Saturday, September 15, 2012

Halfway There (or 1/4 or an 1/8th?)

Officially I'm halfway through my two weeks of high dose radiation treatments, but having had the chance to meet many other patients over the last week I'm coming to understand that there's a long way to go. I'm told that treatments tend to make themselves felt more so afterwards; if I'm feeling tired now - just wait.

Thanks to the friends who've checked on me regularly this week (and for the wonderful meals, snacks, diversions and encouragement too!) I'm holding up. As warned, the pain did increase sharply over the last few days (radiation pain flare) and I'm getting more fatigued as the days go on. The nausea is occasional and tolerable. When it hits, soon afterwards I get a craving for potato chips (which happily I had on hand but need to find more tomorrow), I was a little nervous to eat them on an angry stomach but weirdly they do settle the nausea quite a bit. A few have commented that it sounds like morning sickness, thankfully I'm feeling nowhere near as queasy as I did when I was pregnant!

The nurses are coming daily right now to check on me, I pointed out today that I'm breaking out in bruises all over - not just on the irradiated sites. Hopefully it's not a sign of trouble with my blood cells, it's a good thing that I see my radiation oncologist on Monday so that he can see them for himself.

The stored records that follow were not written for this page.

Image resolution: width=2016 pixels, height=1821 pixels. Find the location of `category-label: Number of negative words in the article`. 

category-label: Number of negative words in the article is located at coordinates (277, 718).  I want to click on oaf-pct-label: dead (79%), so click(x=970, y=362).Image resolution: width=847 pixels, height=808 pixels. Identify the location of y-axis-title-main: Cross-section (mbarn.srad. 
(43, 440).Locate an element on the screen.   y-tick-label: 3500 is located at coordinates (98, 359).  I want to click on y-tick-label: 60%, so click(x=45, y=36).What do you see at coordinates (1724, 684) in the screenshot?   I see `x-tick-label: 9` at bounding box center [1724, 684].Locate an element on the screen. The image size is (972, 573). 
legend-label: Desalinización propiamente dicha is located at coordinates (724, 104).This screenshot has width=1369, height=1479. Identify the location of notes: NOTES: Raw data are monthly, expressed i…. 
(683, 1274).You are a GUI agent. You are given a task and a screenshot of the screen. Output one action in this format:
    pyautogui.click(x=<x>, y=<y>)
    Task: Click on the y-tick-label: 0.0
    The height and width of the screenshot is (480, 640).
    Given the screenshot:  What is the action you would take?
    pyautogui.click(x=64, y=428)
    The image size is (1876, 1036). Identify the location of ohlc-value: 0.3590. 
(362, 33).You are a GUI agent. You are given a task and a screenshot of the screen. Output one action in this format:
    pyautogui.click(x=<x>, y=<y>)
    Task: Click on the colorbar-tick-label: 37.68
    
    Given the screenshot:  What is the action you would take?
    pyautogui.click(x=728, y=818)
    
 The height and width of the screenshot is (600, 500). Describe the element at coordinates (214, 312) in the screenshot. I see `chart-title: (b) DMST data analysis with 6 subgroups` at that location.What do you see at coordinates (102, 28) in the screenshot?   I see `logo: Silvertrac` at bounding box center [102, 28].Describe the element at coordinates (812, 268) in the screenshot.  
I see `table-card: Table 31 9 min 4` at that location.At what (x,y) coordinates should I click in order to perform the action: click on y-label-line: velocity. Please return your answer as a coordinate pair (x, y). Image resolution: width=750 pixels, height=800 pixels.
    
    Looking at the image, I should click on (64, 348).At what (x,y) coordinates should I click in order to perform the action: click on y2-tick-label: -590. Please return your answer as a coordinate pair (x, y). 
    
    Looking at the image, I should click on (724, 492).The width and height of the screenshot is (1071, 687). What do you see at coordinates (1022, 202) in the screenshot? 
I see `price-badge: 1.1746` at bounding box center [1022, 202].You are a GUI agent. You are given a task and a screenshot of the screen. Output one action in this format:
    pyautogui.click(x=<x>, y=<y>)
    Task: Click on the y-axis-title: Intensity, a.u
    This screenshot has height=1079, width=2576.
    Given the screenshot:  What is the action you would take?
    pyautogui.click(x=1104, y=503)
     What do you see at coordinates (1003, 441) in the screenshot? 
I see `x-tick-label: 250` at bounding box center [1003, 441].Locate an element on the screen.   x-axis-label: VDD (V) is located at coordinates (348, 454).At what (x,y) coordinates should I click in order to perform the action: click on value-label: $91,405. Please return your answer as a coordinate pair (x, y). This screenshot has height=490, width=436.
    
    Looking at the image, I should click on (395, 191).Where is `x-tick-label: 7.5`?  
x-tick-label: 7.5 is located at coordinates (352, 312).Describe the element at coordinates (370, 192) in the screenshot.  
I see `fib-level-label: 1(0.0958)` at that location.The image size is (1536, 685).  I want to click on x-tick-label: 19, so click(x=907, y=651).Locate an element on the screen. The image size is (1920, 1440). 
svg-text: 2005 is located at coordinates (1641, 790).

The irradiated skin is getting a bit pinkish, I'm diligently applying the glaxol base cream to minimize the anticipated skin burn. And forgive me for looking forward to one of the potential side effects of hair loss, I wouldn't mind a bit if I never needed to shave my legs again!

For those who have been wondering, the radiation treatments are themselves completely painless - and they come with a great team of technicians whom I look forward to seeing every visit.

I'm grateful for a weekend break from treatment, it's a chance to get myself mentally prepared for what's to come. The logistics and practicalities have been taken care of; the cupboards are full, the volunteer drivers from the Cancer Society booked - and phone numbers of friends who've insisted that they're available 24/7 for me are close by.

The tough part of this is coming home to an empty apartment, knowing that two things that were always guaranteed to soothe me and help more than any pain medication ever could - a loving hug and a head rub, aren't waiting for me anymore.

So much for "in sickness and in health" when there are greener pastures to be pursued. Yeah, I'm feeling a little bitter this week, especially after hearing that my ex landed himself a luxury apartment in an expensive neighbourhood when I've had to settle for something a distant throw from that description. One of us ended up in a far better financial position than before we married, the other far worse. You know which end I got.